Raghunathan Rammnath | Team 3 | raghu74us@gmail.com |
Duubar Villalobos Jimenez | Team 3 | mydvtech@gmail.com |
Our Process
Workspace preparation
Create vector with all needed libraries.
load_packages <- c(
"knitr",
"RMySQL",
"tidyverse",
"tidyr",
"dplyr",
"stringr",
"plotly",
"htmlTable",
"stringr",
"prettydoc",
"shinythemes",
"treemap",
"data.tree",
"janitor",
"ggplot2",
"ggthemes",
"stats"
)
Organization and Communication
As a team, we had a brainstorm meetup in which some roles and lines of work were defined. Following are the most important agreements.
Github
We agreed to create a GitHub repository, D607-Group-Project. All team members had access and were able to post and read from a single repository location.
Slack
We agreed to use Slack as our Team Collaboration platform. From Slack we were able to perform live meetups with “join.me”, which allows screen sharing and presentations to update and explore specific topics and problems. For example, we were able to look at code and discuss problems and refinements.
Google Docs
We created a spreadsheet in google docs to list deadlines and responsibilities.
Data
After some preliminary research and analysis, we decided to collect data from current data science job postings. We identified several web sites that offered raw information on position, location, company, salary and skills. In the end selected Paysa (https://www.paysa.com) because it offered the most comprehesive set of variables.
Limitations
Please note that this data has been collected from a single source and relates to job postings extant on March 14, 2017. No assumption should be made for past or future data science skills or any other conclusion we might end up for this project. A different sample from the same source will likely produce different results.

=== Given data ===
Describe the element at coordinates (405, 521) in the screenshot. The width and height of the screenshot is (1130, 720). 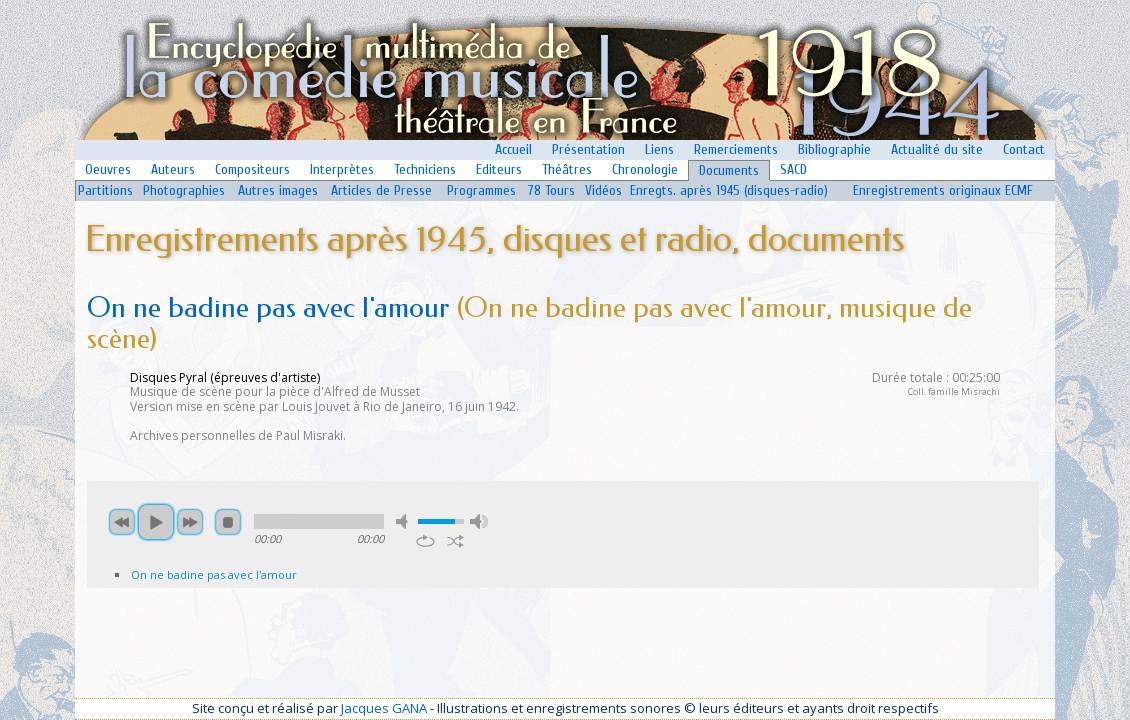
I see `mute [button]` at that location.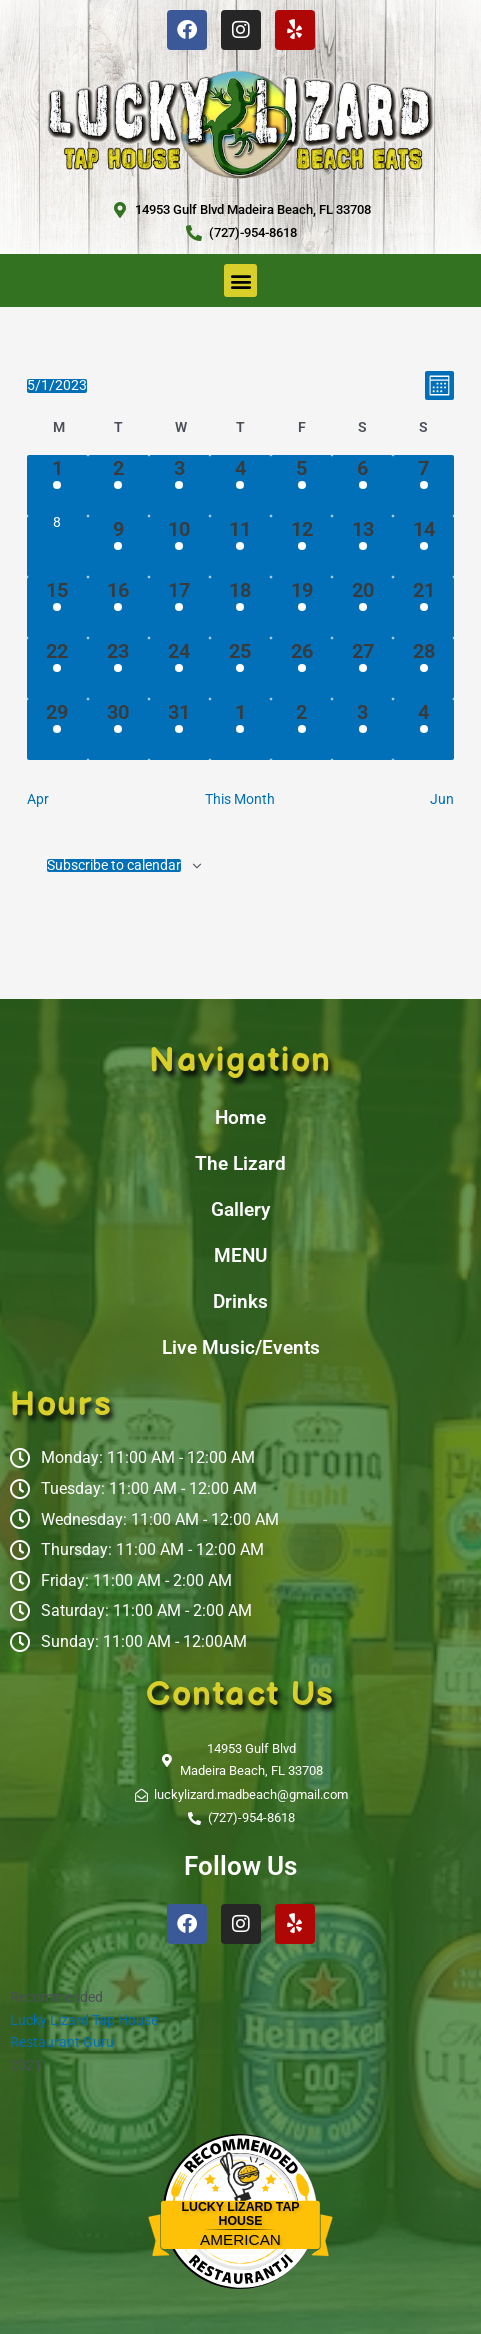 Image resolution: width=481 pixels, height=2334 pixels. I want to click on [May 12, 1 event, past day], so click(301, 546).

=== The task ===
Can you update the project write-up above, between "Limitations" and "produce different results.", inclusive, so that "single source" reads "one source"?

=== Solved exercise ===
Limitations
Please note that this data has been collected from a one source and relates to job postings extant on March 14, 2017. No assumption should be made for past or future data science skills or any other conclusion we might end up for this project. A different sample from the same source will likely produce different results.